4. Noise Reduction in Copy Number Samples
The noise-free-cnv software package permits the visualization of samples, the isolation of noise components and the subtraction of isolated noise components. The next two examples (Figure 7 and Figure 8) illustrate noise reduction by comparing a test sample with a reference sample. We finally demonstrate the use of the noise-free-cnv-filter algorithm for the evaluation of CNVs.
Figure 7 shows a deletion in chromosome 20 of patient ID 1091, which was detected by PennCNV and Birdview analysis. Due to strong waves, reduced signal intensities in the region of the putative deletion are not easily seen. Visual inspection of the LRR values of chromosome 20 after subtraction of a reference sample (A–B) suggested the presence of a true deletion in this patient.

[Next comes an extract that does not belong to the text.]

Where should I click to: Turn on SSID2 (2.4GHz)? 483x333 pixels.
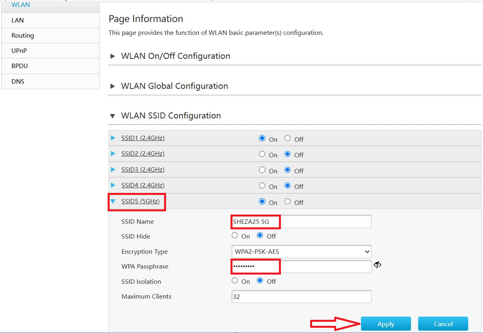262,154
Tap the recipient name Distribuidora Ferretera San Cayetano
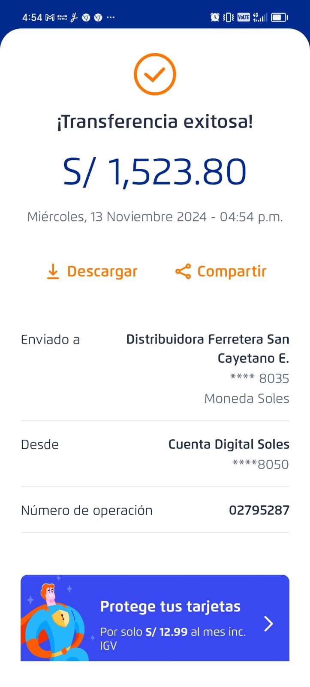Viewport: 310px width, 687px height. click(208, 348)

Figure 8 illustrates the analysis of a mosaic deletion. Although sample ID D62 was classified as ineligible for CNV studies, analysis of SNPs with CN ≠ 2 per chromosome revealed significant clustering on chromosome 5 (Table A1; Figure 5). Neither PennCNV nor Birdsuite identified a large CNV on chromosome 5. After noise reduction, LRR and BAF values were suggestive for the presence of a mosaic deletion [22,23,24] (Figure 8(B,D)). To confirm the diagnosis of a mosaic deletion, a conventional chromosome analysis was performed: Some rare 5q chromosomes were observed amongst a majority of normal chromosome sets. Interestingly, it was recently demonstrated that the identification of mosaic abnormalities by microarray analysis is unreliable .
We developed the noise-free-cnv-filter algorithm for optimized noise reduction (Appendix). In the samples of our study population, noise-free-cnv-filter analysis resulted in an average reduction of the wave variance by 74.2%, of per-SNP variance by 35.3% and of the overall variance by 38.1%. Noise-reduction according to this algorithm supports the evaluation of CNV findings, in particular when the putative CNVs are small (Figure 9).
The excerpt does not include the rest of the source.